The role of N6-methyladenosine (m6A) mRNA modifications in herpesvirus infections

Herpesviruses, a family of large enveloped DNA viruses, establish persistent infections in a wide range of hosts. This characteristic requires an intricate network of interactions with their hosts and host cells. In recent years, the interplay between herpesviruses and the epitranscriptome-chemical modifications in transcripts that may affect mRNA biology and fate-has emerged as a novel aspect of herpesvirus-host interactions. In particular, herpesviruses display different mechanisms to modulate and usurp the most abundant mRNA modification, N6-methyladenosine or m(6)A. Some herpesviruses interfere with m(6)A methylation of transcripts, while others enhance or take advantage of m(6)A methylation of viral and/or cellular transcripts. In many cases, herpesviruses appear to modulate the m(6)A methylation process to suppress the antiviral host response.

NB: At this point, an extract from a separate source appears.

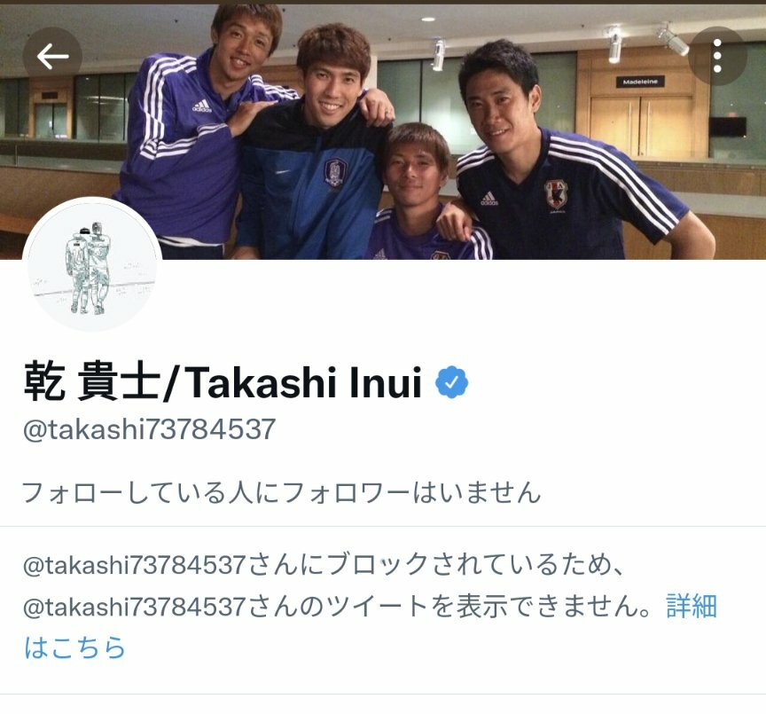Click the フォロワー word in the followers notice
This screenshot has height=714, width=766.
347,492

This review highlights the strategies used by members of the different herpesvirus subfamilies to manipulate host m(6)A mediators and how these contribute to virus replication and the antiviral host response. Research aimed at deciphering the interaction of herpesviruses with the m(6)A epitranscriptome not only may lead to new avenues in the design of antiviral and immunomodulatory strategies, but also provides new insights in the regulation and the role of m(6)A transcript methylation in general.